Uma cena no Missouri dos anos 1980 abre o filme, mostrando Ego e Meredith Quill (Laura Haddock) ainda jovens e apaixonados – e aqui a Marvel Studios repete o que fez com Michael Douglas em Homem-Formiga (2015) e Robert Downey Jr. em Guerra Civil (2016) e rejuvenesce Kurt Russell de um modo espetacular. Corta para o presente: o combate contra a criatura interdimensional é um dos mais incríveis já vistos em filmes de super-heróis e dita o tom de todo o resto do filme. James Gunn constrói um inventivo e extremamente bem coreografado plano-sequência que subverte a ação e o seu foco, destinando a câmera a perseguir um inocente e extremamente distraído Baby Groot, que esquece da vida por longos minutos enquanto passeia dançando pelo cenário em um quase número musical ao som de Mr. Blue Sky, da Electric Light Orchestra. Peter Quill, Drax, Gamora e Rocket enfrentam o monstro ao fundo preocupados com o risco do pequeno gravetinho se machucar durante a feroz batalha e há espaço inclusive para uma hilária referência à cena pós-créditos entre Drax e Baby Groot no fim do primeiro Guardiões da Galáxia.

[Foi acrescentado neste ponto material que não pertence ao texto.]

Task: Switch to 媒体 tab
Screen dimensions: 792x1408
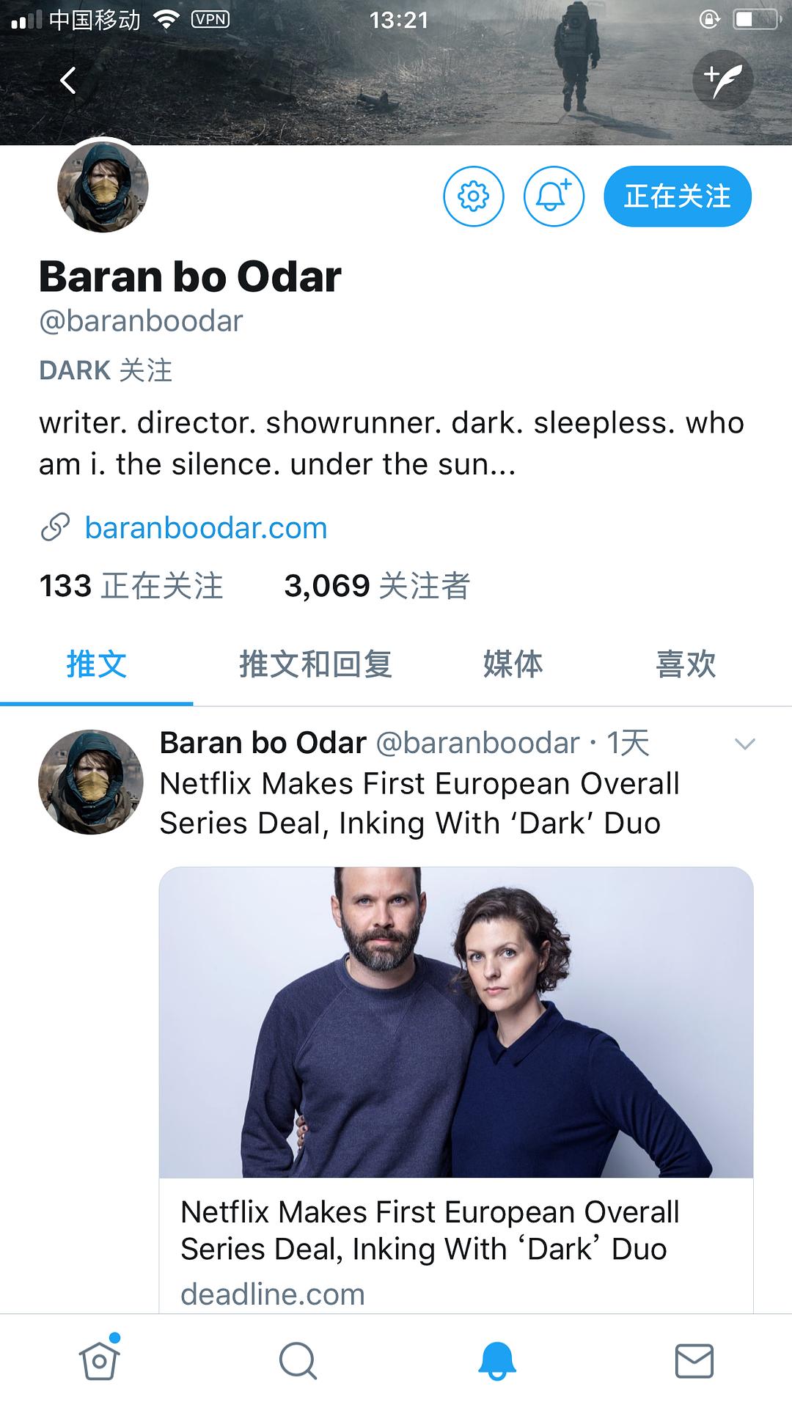Action: click(513, 664)
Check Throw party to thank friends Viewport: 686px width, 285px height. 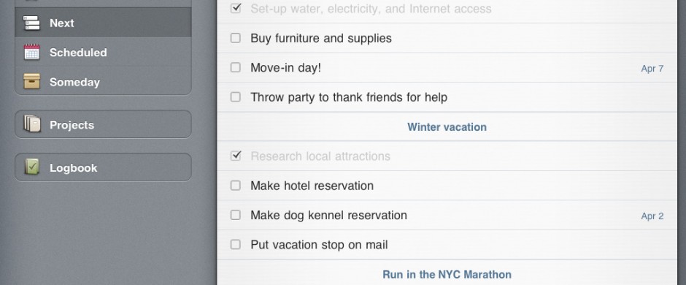tap(236, 96)
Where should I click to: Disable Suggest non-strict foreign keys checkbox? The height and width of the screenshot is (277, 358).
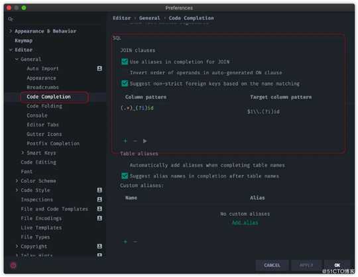[125, 83]
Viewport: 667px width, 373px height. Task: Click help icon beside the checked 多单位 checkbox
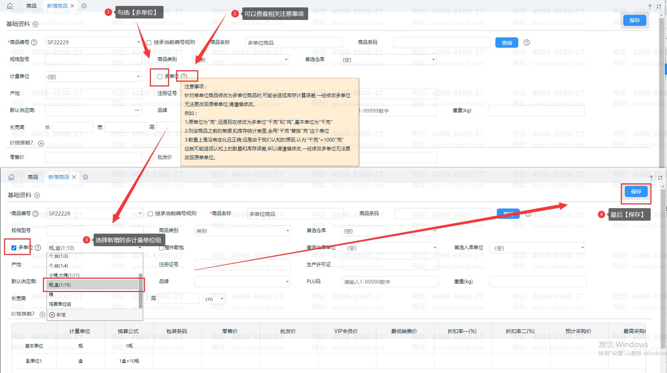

Toda a anarquia que caracterizou o filme de 2014 está de volta. James Gunn pegou tudo que deu certo e duplicou. Triplicou. Quadruplicou. O escopo de Guardiões da Galáxia Vol. 2 é outro: tem mais humor, mais ação, mais provocações, mais brigas, mais cores, mais planetas, mais alienígenas, mais loucuras, mais bagunça, mais surtos, mais troça, mais tudo. O estilo peculiar de Gunn se faz presente ainda mais exagerado e estilizado, em uma mistura frenética de cores, elementos trashs, drama e humor. Sua direção é competente, com belos planos, slow motion pontual e um senso de posicionamento na filmagem da ação que permite ao espectador compreender tudo que acontece nas composições, por mais que existam tantos elementos em tela o tempo inteiro. A fotografia de Henry Braham é a mais deslumbrante de todos os filmes da Marvel Studios: tudo é muito vívido e variado e o trabalho da direção de arte, dos efeitos visuais e da maquiagem é impecável – Guardiões da Galáxia Vol. 2 tem tudo para repetir o êxito do primeiro e competir em premiações nos dois últimos quesitos. Todos os cenários e novas raças são criados com um detalhismo absurdo, garantindo características únicas para cada coisa que é mostrada em cena (mesmo que tal coisa apareça por míseros segundos) tornando crível a expansão desse universo para galáxias mais distantes e configurando-se em um deleite para os olhos dos espectadores.

Cada cena parece uma mistura de uma HQ dos anos 1960 e 1970 com um filme “B” de ficção científica ou terror da década de 1980: tudo é caricato, berrante e espalhafatoso. Aliás, Guardiões da Galáxia Vol. 2 parece um filme “B” produzido com grande orçamento, por mais contraditória que essa sentença possa parecer – e acredite, esse é o maior elogio que se pode fazer ao filme. No caldeirão de referências pops de James Gunn há espaço para um insano combate espacial que parece uma versão cinematográfica de Space Invaders, armas gigantescas, um Pac-Man sensacional e uma inserção hilária que referencia Mary Poppins (1964) em um momento crucial da narrativa. E o filme tem cena pré-créditos, pós-créditos, paralela aos créditos, e os próprios créditos são repletos de referências e easter eggs dos anos 1980 e do universo cinematográfico da Marvel – yma cena curta envolvendo Stan Lee, que aparece no meio do filme e reaparece ampliada na última das cinco cenas extras, introduz a raça dos Vigias e traz ainda mais possibilidades para o futuro cósmico do UCM. De um bordel intergaláctico, em um planeta gelado para a louca viagem interdimensional que Yondu, Rocket, Baby Groot e Kraglin (Sean Gunn) vivenciam, com seus rostos e corpos distorcendo-se no tecido da realidade que vai sendo esticado, passando por uma sequência na terra que é uma belíssima homenagem a dois clássicos do terror trash, A Bolha Assassina (1988) e A Coisa (1985), há de tudo no caldeirão surrealista de Guardiões da Galáxia Vol. 2.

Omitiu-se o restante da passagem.